Il faut penser la fin nécessaire de la croissance illimitée, qui fut l’obsession des sociétés modernes, comme l’analyse l’anthropologue Timothy Mitchell dans Petrocratia, la démocratie à l’âge du carbone. Cette croissance ne peut plus former le cœur des « démocraties carbones » ni des « pétrocraties », « encastrées dans un environnement matériel grandement défini par ses ressources énergétiques minérales ».
« La possibilité d’un avenir plus démocratique dépend des outils politiques que nous développerons pour affronter la fin de l’ère des combustibles fossiles », estime l’auteur.
Comme l’explique Eloi Laurent dans Social-écologie, les crises écologiques sont elles-mêmes « des épreuves de vérité pour nos démocraties. »
Mieux comprendre les enjeux écologiques, inventer un modèle de développement plus juste et « soutenable », cela exige de dépasser l’opposition stérile entre ce que le philosophe Dominique Lecourt appelle dans Humain, post-humain, les « biocatastrophistes », critiques radicaux de la science et de la technique, et les « technoprophètes », annonciateurs de l’entrée triomphale de notre espèce dans l’ère de la posthumanité grâce à l’intelligence artificielle.

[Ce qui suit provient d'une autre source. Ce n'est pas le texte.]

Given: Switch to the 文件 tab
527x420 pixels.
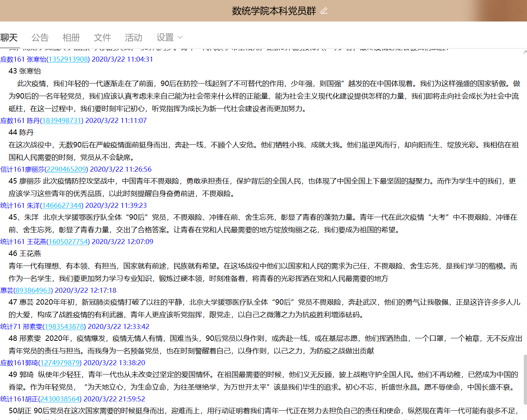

A rebours de ces deux postures excessives, cet épistémologue propose une nouvelle alliance humaniste, hantée par le spectre de Diderot, entre les sciences humaines et les sciences dures : la seule manière de sauver l’humanité en péril et de préserver nos horizons terrestres.
Jean-Marie Durand
Les Horizons terrestres, réflexions sur la survie de l’humanité d’André Lebeau (Gallimard), 264 pages, 17,90 euros Humain, post-humain de Dominique Lecourt (PUF), 156 pages, 15 euros Social-écologie d’Eloi Laurent (Flammarion), 228 pages, 17 euros Petrocratia, la démocratie à l’âge du carbone de Timothy Mitchell (Ere), 128 pages, 14 euros.